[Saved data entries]
________________________________________

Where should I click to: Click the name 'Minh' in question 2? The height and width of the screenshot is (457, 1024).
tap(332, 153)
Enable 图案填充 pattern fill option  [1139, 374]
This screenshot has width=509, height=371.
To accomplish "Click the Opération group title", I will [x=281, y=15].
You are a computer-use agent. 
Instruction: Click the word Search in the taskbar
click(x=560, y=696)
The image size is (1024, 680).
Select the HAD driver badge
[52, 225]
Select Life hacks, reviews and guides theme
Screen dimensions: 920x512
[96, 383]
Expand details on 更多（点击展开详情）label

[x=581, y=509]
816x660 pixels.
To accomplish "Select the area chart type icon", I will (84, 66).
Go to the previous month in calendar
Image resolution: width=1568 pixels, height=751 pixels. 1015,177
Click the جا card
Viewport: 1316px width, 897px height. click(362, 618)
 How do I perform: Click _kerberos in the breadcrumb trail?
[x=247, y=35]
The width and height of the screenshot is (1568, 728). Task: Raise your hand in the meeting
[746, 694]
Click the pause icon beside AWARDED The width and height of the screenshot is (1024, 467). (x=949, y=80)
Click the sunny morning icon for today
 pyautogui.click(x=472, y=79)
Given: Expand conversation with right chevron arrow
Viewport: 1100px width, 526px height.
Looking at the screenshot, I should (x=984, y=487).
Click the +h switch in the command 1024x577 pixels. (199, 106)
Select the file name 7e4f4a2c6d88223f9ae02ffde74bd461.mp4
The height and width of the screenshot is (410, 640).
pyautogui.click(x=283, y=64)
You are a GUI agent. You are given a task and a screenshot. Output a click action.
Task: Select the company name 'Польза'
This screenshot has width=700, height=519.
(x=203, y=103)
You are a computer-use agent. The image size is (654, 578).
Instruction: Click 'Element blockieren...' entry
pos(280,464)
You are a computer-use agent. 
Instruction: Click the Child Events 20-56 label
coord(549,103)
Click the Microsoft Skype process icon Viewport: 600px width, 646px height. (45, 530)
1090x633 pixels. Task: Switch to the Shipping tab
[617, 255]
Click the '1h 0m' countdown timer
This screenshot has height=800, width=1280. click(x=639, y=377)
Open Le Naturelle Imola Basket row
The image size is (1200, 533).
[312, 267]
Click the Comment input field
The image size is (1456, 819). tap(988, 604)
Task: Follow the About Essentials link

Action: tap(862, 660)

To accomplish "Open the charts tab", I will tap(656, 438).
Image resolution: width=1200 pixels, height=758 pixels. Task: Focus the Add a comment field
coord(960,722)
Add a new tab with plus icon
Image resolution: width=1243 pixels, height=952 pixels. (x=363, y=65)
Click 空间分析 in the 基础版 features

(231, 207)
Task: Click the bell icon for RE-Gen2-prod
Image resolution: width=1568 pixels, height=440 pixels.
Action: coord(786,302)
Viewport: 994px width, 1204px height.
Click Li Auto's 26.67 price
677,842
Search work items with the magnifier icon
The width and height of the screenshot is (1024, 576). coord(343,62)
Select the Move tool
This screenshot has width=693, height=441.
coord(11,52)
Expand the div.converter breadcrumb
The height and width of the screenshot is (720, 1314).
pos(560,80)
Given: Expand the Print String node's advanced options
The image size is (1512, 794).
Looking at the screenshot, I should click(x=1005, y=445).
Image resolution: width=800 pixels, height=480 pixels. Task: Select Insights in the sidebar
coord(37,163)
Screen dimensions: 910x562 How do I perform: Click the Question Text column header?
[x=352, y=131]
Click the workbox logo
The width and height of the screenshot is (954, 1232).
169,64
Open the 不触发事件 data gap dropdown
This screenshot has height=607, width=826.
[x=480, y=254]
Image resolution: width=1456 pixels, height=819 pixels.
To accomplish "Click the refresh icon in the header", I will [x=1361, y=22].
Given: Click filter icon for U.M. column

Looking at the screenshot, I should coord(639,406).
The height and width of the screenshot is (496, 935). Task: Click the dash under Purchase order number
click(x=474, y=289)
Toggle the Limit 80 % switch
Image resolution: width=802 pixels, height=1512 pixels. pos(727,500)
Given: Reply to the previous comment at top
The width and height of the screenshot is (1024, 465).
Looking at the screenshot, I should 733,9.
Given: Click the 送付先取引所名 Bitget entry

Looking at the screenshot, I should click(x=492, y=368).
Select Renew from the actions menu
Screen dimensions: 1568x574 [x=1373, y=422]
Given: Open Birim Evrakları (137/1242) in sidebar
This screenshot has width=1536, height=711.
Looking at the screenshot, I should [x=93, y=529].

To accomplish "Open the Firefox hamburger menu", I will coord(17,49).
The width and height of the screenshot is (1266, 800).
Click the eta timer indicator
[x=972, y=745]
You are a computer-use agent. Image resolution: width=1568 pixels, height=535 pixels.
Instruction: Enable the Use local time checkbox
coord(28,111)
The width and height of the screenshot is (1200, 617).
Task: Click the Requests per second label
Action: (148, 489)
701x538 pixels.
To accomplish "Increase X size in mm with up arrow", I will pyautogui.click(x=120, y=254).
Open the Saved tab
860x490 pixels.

________________________________________

What this task involves – Only the lines from the one containing "701x538 pixels." through the last line of the records should appear, each written out exactly.

Completed exercise –
701x538 pixels.
To accomplish "Increase X size in mm with up arrow", I will pyautogui.click(x=120, y=254).
Open the Saved tab
860x490 pixels.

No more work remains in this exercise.